Consigne A.
Recopiez fidèlement le passage du texte d'étude qui va de « Je suis invitée » à « de les retenir. ».

Texte d'étude.
En même temps, le président de la Douma expédiait ce télégramme à tous les chefs d’armée, en les priant de soutenir sa demande auprès du Tsar.


Je suis invitée à déjeuner chez des amis à la Kamenny-Ostrowski, de l’autre côté de la Neva. Impossible de traverser les ponts. Il faut retourner en arrière ou passer la Neva sur la glace, ce que beaucoup de personnes font, malgré les barrages qu’on y a établis. On entend dans le lointain le tir des mitrailleuses. Les isvostchiks sont rares et ne marchent qu’à prix d’or. Le temps continue à être doux, sans dégel. Le peuple paraît déjà plus agité. Des soldats passent avec la baïonnette au canon.

Notre quartier, où je me hâte de revenir, reste calme. Le théâtre de Marie, très voisin de chez nous, affiche pour ce soir un ballet : La Source. Le lieutenant X... et sa femme, qui ont des billets pour cette représentation, décident d’y assister. Nous essayons en vain de les retenir.

Pendant leur absence, nous préparons les lampes, nous remplissons d’eau tous les récipiens disponibles, dans la prévision que bientôt l’électricité et les conduites d’eau seront coupées.

Tard dans la soirée, coup de téléphone. C’est mon secrétaire qui, pendant tout le temps qu’il ne passe pas auprès de moi, ne cesse de courir la ville et me tient, presque heure par heure, au courant des événemens. Les désordres graves ont commencé. Les mitrailleuses balaient les rues. La surexcitation croît de minute en minute. Le peuple réclame la déchéance de l’Empereur. Les Cosaques sympathisent de plus en plus avec la foule. « Nous avons, disent-ils, à nous faire pardonner 1905 ! »

Plusieurs régimens dont le loyalisme est douteux ont été consignés dans leurs casernes.

Consigne B.
Mettez toutes les lignes des enregistrements ci-dessous sous forme de tableau Markdown, sans les lignes vides. La colonne « N° » donne le numéro de rang, et la colonne « Ligne » le texte de la ligne.

Données présentées.
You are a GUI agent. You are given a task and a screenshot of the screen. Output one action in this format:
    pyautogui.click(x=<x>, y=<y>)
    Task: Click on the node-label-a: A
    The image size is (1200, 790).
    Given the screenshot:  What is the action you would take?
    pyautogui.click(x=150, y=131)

Réponse attendue A.
Je suis invitée à déjeuner chez des amis à la Kamenny-Ostrowski, de l’autre côté de la Neva. Impossible de traverser les ponts. Il faut retourner en arrière ou passer la Neva sur la glace, ce que beaucoup de personnes font, malgré les barrages qu’on y a établis. On entend dans le lointain le tir des mitrailleuses. Les isvostchiks sont rares et ne marchent qu’à prix d’or. Le temps continue à être doux, sans dégel. Le peuple paraît déjà plus agité. Des soldats passent avec la baïonnette au canon.

Notre quartier, où je me hâte de revenir, reste calme. Le théâtre de Marie, très voisin de chez nous, affiche pour ce soir un ballet : La Source. Le lieutenant X... et sa femme, qui ont des billets pour cette représentation, décident d’y assister. Nous essayons en vain de les retenir.

Réponse attendue B.
| N° | Ligne |
|---|---|
| 1 | You are a GUI agent. You are given a task and a screenshot of the screen. Output one action in this format: |
| 2 |     pyautogui.click(x=<x>, y=<y>) |
| 3 |     Task: Click on the node-label-a: A |
| 4 |     The image size is (1200, 790). |
| 5 |     Given the screenshot:  What is the action you would take? |
| 6 |     pyautogui.click(x=150, y=131) |